_Short task_
Write what comes next in the forum post below about WiFi disconnections on the Photon, picking up after its last sentence rather than after the data that follows it.

Most stable Photon fw for WiFi disconnections?

I’ve been mostly using Electrons for a product, and have had no meaningful issues with handling reconnections and bad signal. My firmware trucks along, and any disconnections are generally in the seconds.

I’m putting together a Photon, WiFi variant for a specific location, but am having some consistent disconnections that cannot be resolved until my internal watchdog thread or external watchdog resets the device (6min+). These disconnections happen across all 5 devices on my workbench within 20 seconds of each other, and random times of day or night (though not regularly). I find it likely that a router-driven channel change or DHCP renewal happening at the same time might be the forcing factor for the disconnection, but I would expect devices to be able to recover better.

I use:
Sys FW v0.6.3
System Thread Enabled (handle critical incoming local data IO separately from network)
MQTT (this is over TCP, using TCPClient)
Automatic Mode for connectivity management (and I never mess with WiFi/cloud state)

Based on the release notes for 0.8.0RC firmware and 0.7.0 notes, I’ve gathered that there have been some issues with TCP not being thread-safe in some cases, as well as not handling disconnections well.

Has anyone also using SystemThread & a TCP client found a firmware version that handles WiFi consistently for you? Or any workarounds that help reconnect ? I could always just reset faster if WiFi goes offline, but that feels like a last resort. It seems to reconnect after reset most of the time, but I’m concerned about creating related edge cases by over-constraining that. I’ve also had problems in the past with mixing Automatic Mode and turning things off and on with System Thread enabled, so I’m hesitant to try mixing any manual connection management.

_Recorded data_
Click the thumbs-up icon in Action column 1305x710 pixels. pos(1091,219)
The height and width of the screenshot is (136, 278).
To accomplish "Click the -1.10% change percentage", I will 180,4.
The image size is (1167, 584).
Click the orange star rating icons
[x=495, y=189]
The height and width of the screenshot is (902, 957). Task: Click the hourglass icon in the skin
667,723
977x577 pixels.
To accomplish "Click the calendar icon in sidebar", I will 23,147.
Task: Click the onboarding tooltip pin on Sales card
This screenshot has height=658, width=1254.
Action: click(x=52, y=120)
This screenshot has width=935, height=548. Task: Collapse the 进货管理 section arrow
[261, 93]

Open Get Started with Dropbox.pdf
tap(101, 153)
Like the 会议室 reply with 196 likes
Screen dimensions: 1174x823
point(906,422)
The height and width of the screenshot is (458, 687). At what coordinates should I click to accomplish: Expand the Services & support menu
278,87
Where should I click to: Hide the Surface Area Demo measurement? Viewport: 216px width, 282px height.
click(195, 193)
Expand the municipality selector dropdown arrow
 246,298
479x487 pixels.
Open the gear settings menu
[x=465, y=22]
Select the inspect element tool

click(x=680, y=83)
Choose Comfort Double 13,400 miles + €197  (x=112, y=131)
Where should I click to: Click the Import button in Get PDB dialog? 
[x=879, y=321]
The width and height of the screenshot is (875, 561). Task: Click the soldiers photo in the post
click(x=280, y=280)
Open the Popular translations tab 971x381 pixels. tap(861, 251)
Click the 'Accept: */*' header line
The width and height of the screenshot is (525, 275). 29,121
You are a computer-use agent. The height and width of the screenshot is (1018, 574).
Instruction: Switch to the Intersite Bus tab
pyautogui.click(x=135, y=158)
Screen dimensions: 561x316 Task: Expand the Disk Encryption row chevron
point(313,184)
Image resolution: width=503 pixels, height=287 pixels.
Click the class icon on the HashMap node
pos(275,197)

_Exercise output_
Any and all thoughts are welcome!

I’ve whipped this up for now. It’s based on some code I used to manage reconnects on v0.6.3 in the past.

It might get you headed in the right direction.

3 Likes

Thanks, looks pretty similar to what I have, but I’ll try making the wifi off-on toggling more aggressive to match what you have. Maybe that will be enough of a difference to be workable medium term.

1 Like

I noticed that if I lose Wi-Fi while a UDP socket is open, the Wi-Fi never reconnects. For example

udp.begin ()
lose Wi-Fi
udp.stop ()

will never reconnect. The module will be stuck with a blinking cyan light forever. If this happens though:

udp.begin ()
udp.stop ()
lose Wi-Fi

the module will blink green for a while, reconnect to Wi-Fi, then breathe blue once it’s reconnected to the cloud.

Seems like for a cloud connected device, one of the top priorities should be to keep the network connected and the device connected to the cloud.

I may add nrobinson2000’s code to my code and see if that is sufficient to get it to reconnect. I’m more concerned about staying connected to the Wi-Fi than the Particle cloud in my application. Thanks.

1 Like

I don’t use UDP myself (beyond implicitly on the Electron), but I think you might be able to do some more sophisticated detection of that specific error condition.

If you use the System Event “cloud_status”, that will give you the fastest reaction to the loss of connectivity, generally. Then if you are expecting udp to have been connected up to that point, you can take mitigating action.

When you are experiencing the forever blinking cyan light, have you confirmed that the WiFi is also disconnected? You can check this by either logging the WiFi.ready() result or the WiFi.RSSI(); result. Sometimes I will get that condition when in fact I am disconnected from WiFi, other times it’s a problem with the cloud connection only.

Regardless, I think the below might either solve that problem for you or get you closer to a solution. Using the cloud_status event instead of network_status is more reliable because there is no wifi disconnection event (to my knowledge). Instead, since you are generally using Particle Cloud when available/possible, the particle cloud events are a much better indicator of when internet is actually available and when disconnections occur. Give it a shot and let us know if it helps you out. This code would work best and most safely in conjunction with @nrobinson2000 's code above, to handle the more general case and add the timeout-based stuff.

bool udp_connected = false;
bool upd_wifi_error_flag = false;

void cloud_status_handler(system_event_t event, int param)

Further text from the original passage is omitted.